Recurrent attacks of pancreatitis may present as pancreatic relapse in a few patients. There have been reports of the incidence of pancreatic cancer on the surveillance of patients with AIP; however, the association of AIP with malignancies is not established. In cases that fail treatment or if there is suspicion of concurrent malignancy, surgical resection remains an option, and surgery can be associated with significant morbidity and mortality.
The other complications of AIP are related to the worsening of biliary strictures and if untreated, significant obstructive jaundice. There can also be complications related to long-term treatment with steroids, failure to wean steroids, or other complications secondary to immunomodulatory therapy.
Autoimmune pancreatitis is a condition that is characterized by inflammation in the pancreas, which is thought to be caused by the body's immune system attacking its pancreas. This immune-mediated inflammation results in scarring of the pancreas, which can manifest with obstruction or narrowing of drainage from the pancreas as well as the biliary tract. It can present with frequent episodes of abdominal pain or yellowing of the skin.
Diagnosis is suggested by blood investigations in addition to imaging of the pancreas with a CT scan or MRI. In addition, an ultrasound done through an endoscope can be performed to obtain a better look of the pancreas, and the surrounding structures and a needle biopsy can be obtained that reveal underlying inflammation. Treatment includes medications to suppress the body's immune system, mainly steroids, and the condition responds well to steroids. In certain cases, stopping steroids can cause a relapse of the condition, and it may be necessary to continue steroids or use other medications that suppress and modulate the body's immune reaction.
Autoimmune pancreatitis can present with a diagnostic challenge because of nonspecific presentation with symptoms of abdominal pain, frequent episodes similar to acute pancreatitis. Patients can present to their primary care providers or in an emergency setting with the complaints. Diagnostic workup involves multidisciplinary approach including gastroenterologists for possible endoscopic intervention, radiologists for imaging as well as rheumatologists for evaluation of other associated autoimmune conditions. The role of nursing is also vital as a member of the interprofessional group with monitoring vital signs and education of patients and their family members.

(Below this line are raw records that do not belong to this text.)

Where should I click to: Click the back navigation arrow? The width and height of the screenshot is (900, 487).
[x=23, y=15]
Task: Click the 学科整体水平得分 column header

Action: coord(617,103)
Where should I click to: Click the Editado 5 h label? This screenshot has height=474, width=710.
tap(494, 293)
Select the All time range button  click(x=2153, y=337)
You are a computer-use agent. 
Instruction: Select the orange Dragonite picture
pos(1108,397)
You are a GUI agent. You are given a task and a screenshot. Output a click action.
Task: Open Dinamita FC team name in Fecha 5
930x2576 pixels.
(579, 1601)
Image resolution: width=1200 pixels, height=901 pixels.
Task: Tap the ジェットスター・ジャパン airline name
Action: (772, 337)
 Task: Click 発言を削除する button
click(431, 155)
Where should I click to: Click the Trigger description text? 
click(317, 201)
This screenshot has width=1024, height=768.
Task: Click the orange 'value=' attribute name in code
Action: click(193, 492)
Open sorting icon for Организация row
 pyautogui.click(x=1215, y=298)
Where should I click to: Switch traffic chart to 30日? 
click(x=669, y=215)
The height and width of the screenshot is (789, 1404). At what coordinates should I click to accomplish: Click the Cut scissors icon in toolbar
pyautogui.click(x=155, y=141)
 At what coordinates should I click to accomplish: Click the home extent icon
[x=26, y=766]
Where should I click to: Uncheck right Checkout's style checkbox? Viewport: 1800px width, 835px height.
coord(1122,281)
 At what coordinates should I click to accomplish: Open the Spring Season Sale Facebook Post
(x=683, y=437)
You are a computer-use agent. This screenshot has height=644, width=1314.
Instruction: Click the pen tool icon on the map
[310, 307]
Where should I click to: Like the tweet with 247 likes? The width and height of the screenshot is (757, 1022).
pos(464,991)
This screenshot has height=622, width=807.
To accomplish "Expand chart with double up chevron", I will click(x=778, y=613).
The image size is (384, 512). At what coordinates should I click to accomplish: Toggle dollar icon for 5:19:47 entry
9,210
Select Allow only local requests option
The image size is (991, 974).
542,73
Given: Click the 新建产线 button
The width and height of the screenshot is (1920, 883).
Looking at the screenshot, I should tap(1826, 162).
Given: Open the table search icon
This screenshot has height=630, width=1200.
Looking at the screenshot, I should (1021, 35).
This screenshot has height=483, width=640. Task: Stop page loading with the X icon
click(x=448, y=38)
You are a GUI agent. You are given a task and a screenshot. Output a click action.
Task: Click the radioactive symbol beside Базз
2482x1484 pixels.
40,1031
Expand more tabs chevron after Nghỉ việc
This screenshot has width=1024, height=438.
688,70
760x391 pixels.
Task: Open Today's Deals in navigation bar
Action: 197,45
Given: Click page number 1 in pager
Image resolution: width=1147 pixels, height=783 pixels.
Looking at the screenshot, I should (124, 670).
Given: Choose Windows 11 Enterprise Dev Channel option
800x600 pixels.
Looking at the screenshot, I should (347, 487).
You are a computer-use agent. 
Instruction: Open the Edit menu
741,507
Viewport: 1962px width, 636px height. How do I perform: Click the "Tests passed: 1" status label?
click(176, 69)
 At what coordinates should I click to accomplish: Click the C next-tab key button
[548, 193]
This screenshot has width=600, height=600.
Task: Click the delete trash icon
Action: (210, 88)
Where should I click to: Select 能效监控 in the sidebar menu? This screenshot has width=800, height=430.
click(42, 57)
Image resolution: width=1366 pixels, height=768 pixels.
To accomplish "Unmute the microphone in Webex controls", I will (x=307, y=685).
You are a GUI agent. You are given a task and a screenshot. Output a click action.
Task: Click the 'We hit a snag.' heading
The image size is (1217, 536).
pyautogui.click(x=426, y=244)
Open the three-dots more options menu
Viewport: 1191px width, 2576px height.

With a thorough evaluation and after ruling out differential diagnoses such as pancreatic malignancy, patients need continuous follow up with their providers to assess response to immunosuppressant therapy. Care coordination in both inpatient and outpatient settings remains critical to enhance healthcare outcomes of the condition and to reduce associated morbidity and improve patient quality of life.